The reason for immediate termination of employment must therefore be stated not only so that it is clear which of the reasons stated in the provisions of § 55 para. 1 of Act no. the work has been applied, but at the same time in such a way that it is unquestionable in what specific conduct the employee is seen; only such a factual specification of the reason used ensures that there are no doubts as to why the employment relationship was terminated immediately and that the reason cannot be subsequently changed. The facts which led to the immediate termination of employment do not need to be elaborated in detail, as the uncertainty of the will is invalid only due to the uncertainty and incomprehensibility of the expression of will if the interpretation of the expression could not determine why the employment was terminated immediately. (cf., for example, the judgment of the Supreme Court of 21 November 1996, file no. 2 Cdon 198/96, published under No. 35 in the magazine Soudní judatika, year 1998). For the reason according to § 55 par. 1 let. b) Act. work it is necessary to pay increased attention to the exact description of the alleged act, so that its exact individualization is possible, it is necessary to give specific data on when, where, by what actions and which specific obligation should be violated.
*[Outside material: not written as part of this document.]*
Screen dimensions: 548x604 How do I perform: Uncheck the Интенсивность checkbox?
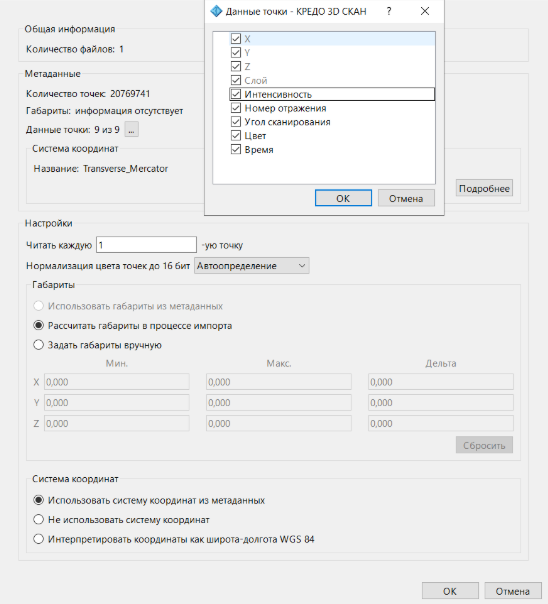pos(236,94)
In the present case, the immediate termination of employment was served on the defendant ‚by registered post‘, so that the content of the immediate termination could not be discussed with the applicant in connection with its service, so that it could be inferred that the defendant must have been clear acts of the defendant's annulment in order to be able to defend himself, for example, by a certain official car ride for business reasons, that a specific conduct which would be described as fictitious actually took place, etc. If the appellant claims that ‚He cannot know precisely the matters which the applicant wrongly told him‘ and that ‚at the time of the immediate termination of employment (factual reasons) he did not know in detail‘, then he actually confirms that at the time of the immediate termination of employment he could not so that it cannot be confused with another (cf. § 60 of the Labor Code). It is also possible that the defendant later „revealed the facts in more detail and was thus able to specify them better in the proceedings“, however, this circumstance is also not relevant for the assessment of the case, because the defined factual reason must not be changed later labor law).